Appellate Court of Illinois, Third District. Reversed and remanded
Jun 17, 1988
171 Ill. App. 3d 293 (Ill. App. Ct. 1988)

Summary

finding plaintiff an intended user of the roadway when he stepped off the sidewalk in order to access the trunk of his legally parked vehicle: "It defies common sense to conclude that such local entities did not contemplate and intend that the operator of the vehicle along with passengers would use the street area around the parked vehicle for ingress and egress to and from their vehicle"

Summary of this case from Gutstein v. City of Evanston

Opinion

No. 3-87-0637

Opinion filed June 17, 1988.

Appeal from the Circuit Court of Will County; the Hon. Thomas M. Ewert, Judge, presiding.

Thomas E. Cowgill, of Block, Krockey, Cernugel Cowgill, of Joliet (Paula A. Gomora, of counsel), for appellant.

McKeown, Fitzgerald, Zollner, Buck, Sangmeister Hutchison, of Joliet (James B. Harvey, of counsel), for appellee.


On May 28, 1985, the automobile of Danny A. Di Domenico, hereinafter referred to as the plaintiff, was lawfully parked parallel to the curb on Garland Street in the Village of Romeoville (Village), hereinafter referred to as the defendant. The plaintiff, while walking on the street to his car for the purpose of obtaining some items from its trunk, fell into a hole and injured himself. The hole was located a few feet from plaintiff's vehicle.

The plaintiff filed a suit for damages against the defendant. The action of the plaintiff was predicated upon his assertion that the defendant Village had the duty to protect pedestrians from injury when walking on the roadways to their lawfully parked vehicles and that the defendant had violated that duty.

After several amendments, the second amended complaint was dismissed with prejudice for failure to state a cause of action. The trial court found that the defendant Village did not owe a duty of care to the plaintiff. This appeal ensued from the order of dismissal.

The pivotal question in this appeal is whether plaintiff's complaint stated a cause of action against the defendant Village.

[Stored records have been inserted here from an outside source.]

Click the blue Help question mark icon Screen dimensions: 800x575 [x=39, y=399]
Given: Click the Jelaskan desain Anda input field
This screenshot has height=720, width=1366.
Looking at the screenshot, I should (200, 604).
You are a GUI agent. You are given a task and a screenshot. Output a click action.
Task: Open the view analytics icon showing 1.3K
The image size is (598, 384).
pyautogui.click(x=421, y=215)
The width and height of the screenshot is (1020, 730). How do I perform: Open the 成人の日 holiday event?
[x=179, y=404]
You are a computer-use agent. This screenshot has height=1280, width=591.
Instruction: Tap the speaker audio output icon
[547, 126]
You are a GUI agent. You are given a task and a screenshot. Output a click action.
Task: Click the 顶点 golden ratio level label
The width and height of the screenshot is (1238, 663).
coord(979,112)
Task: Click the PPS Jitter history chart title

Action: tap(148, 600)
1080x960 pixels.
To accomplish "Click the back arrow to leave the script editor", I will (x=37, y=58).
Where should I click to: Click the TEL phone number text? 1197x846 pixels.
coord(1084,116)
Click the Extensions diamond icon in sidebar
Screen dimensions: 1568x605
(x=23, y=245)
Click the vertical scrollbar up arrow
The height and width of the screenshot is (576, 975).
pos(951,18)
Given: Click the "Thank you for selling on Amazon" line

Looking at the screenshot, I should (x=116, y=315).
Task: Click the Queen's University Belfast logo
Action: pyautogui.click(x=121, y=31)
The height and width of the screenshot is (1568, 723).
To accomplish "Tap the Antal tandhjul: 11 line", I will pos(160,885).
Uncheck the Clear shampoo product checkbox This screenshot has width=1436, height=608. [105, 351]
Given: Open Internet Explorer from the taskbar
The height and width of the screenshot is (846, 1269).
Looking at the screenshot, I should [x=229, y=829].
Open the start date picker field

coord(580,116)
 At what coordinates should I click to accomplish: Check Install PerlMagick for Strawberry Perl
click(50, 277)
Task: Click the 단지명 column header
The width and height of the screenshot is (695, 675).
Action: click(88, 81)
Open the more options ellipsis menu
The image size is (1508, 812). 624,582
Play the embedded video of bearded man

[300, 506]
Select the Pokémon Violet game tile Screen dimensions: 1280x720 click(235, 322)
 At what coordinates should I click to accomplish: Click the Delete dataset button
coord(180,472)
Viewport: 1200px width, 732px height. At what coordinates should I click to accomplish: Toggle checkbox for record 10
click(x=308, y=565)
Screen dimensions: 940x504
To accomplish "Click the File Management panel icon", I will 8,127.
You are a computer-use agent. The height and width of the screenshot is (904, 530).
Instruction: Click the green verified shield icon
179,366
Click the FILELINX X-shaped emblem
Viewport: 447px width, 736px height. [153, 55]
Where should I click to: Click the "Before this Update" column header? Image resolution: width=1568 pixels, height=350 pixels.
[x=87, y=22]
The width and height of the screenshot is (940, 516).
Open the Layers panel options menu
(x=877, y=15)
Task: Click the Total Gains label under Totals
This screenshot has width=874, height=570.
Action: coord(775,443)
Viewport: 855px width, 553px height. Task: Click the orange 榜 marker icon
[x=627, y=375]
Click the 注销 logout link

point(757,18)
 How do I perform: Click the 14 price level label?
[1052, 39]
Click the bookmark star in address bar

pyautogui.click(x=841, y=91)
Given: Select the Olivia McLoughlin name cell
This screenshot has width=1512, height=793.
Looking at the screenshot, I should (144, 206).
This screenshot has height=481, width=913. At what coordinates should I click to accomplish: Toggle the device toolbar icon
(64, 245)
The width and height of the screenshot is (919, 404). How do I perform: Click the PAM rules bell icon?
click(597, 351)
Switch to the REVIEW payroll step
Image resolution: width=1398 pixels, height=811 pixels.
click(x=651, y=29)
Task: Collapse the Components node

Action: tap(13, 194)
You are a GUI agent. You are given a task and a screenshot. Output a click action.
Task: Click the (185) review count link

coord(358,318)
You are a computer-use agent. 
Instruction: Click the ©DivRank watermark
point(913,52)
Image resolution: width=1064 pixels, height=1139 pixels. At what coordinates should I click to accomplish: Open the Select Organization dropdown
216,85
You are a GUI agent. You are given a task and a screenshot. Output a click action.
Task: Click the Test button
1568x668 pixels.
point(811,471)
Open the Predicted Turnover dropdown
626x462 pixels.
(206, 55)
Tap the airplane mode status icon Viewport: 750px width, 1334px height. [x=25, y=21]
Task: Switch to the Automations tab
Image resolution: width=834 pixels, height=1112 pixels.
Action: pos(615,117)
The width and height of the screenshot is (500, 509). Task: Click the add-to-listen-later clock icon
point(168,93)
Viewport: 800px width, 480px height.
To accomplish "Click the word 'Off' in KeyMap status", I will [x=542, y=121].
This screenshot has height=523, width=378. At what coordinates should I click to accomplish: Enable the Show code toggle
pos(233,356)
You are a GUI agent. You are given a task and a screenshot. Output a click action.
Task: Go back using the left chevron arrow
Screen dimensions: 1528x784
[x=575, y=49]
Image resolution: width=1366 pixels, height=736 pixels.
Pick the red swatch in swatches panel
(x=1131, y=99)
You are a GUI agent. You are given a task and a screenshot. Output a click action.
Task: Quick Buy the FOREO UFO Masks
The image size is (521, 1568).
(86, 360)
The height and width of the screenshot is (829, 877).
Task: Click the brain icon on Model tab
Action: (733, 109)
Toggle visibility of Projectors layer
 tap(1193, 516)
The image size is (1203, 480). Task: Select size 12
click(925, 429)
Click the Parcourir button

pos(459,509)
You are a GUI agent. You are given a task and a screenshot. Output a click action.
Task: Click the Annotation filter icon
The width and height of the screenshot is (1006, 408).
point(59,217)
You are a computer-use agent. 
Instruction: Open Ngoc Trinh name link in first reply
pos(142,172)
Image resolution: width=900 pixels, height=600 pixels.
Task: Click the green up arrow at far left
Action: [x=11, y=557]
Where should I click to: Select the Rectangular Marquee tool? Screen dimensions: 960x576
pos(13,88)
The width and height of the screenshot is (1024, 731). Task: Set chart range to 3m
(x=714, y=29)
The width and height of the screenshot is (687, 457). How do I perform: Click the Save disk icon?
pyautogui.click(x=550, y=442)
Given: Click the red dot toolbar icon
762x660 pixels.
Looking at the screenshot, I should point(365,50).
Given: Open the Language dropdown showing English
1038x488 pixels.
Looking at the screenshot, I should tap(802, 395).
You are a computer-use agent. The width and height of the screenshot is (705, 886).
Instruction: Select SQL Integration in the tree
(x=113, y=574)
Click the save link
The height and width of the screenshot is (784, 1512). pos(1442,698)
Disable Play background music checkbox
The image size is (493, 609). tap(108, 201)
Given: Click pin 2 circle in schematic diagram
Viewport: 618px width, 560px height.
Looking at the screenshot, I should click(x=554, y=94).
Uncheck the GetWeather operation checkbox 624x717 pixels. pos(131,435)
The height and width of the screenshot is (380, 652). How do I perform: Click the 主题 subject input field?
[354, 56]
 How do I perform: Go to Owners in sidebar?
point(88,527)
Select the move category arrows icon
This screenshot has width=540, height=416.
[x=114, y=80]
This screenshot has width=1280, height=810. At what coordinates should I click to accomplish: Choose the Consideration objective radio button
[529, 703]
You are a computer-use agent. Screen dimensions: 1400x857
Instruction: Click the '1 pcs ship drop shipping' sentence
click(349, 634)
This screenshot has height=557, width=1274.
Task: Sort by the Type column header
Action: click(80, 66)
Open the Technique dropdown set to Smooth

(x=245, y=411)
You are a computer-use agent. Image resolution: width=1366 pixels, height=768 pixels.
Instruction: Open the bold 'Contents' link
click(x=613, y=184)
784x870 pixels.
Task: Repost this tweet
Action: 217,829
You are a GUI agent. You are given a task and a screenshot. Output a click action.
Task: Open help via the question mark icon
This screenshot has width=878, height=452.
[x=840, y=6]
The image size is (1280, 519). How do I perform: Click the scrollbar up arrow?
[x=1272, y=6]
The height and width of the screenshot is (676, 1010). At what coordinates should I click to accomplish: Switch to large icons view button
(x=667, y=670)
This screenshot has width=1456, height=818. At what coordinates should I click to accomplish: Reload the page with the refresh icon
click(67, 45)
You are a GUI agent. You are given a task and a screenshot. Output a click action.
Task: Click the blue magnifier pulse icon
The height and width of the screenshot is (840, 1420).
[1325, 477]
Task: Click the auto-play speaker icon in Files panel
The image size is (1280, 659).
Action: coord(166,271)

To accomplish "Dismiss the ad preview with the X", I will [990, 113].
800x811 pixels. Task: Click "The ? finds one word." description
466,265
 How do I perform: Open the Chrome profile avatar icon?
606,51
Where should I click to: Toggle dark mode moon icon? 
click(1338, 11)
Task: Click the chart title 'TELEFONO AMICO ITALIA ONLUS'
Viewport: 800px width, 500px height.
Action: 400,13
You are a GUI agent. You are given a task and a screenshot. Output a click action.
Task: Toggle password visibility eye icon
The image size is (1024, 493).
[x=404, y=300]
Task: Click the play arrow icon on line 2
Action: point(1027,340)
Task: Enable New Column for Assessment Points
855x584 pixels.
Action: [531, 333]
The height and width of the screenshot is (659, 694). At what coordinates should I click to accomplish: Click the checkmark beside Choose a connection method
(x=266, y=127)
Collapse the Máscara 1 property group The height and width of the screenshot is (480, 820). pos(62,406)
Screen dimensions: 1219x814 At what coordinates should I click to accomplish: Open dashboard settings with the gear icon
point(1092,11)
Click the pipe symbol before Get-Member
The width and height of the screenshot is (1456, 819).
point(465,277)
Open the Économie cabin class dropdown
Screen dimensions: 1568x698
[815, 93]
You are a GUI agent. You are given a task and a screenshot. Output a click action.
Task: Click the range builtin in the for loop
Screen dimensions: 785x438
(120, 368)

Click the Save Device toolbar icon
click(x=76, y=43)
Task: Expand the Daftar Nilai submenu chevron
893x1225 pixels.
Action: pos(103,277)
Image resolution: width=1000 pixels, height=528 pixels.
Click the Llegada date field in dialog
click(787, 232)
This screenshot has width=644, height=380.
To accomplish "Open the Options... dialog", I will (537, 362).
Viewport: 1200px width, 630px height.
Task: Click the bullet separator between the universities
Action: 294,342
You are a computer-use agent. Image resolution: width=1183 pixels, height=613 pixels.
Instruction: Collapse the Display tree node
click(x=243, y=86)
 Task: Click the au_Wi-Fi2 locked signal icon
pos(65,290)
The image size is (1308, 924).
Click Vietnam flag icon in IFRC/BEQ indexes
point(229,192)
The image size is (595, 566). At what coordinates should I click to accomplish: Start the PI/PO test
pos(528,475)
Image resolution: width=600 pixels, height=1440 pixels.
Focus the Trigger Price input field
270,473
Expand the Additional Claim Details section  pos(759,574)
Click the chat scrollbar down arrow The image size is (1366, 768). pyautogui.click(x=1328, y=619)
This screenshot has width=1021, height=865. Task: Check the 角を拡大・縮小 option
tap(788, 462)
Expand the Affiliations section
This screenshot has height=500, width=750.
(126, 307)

• 1 At the time of plaintiff's accident, there was in force a provision of the Illinois Local Governmental and Governmental Employees Tort Immunity Act which provided as follows:

"Except as otherwise provided in this Article, a local public entity has the duty to exercise ordinary care to maintain its property in a reasonably safe condition for the use in the exercise of ordinary care of people whom the entity intended and permitted to use the property in a manner in which and at such times as it was reasonably foreseeable that it would be used, and shall not be liable for injury unless it is proven that it has actual or constructive notice of the existence of such a condition that is not reasonably safe in sufficient time prior to an injury to have taken measures to remedy or protect against such condition." Ill. Rev. Stat. 1985, ch. 85, par. 3-102(a).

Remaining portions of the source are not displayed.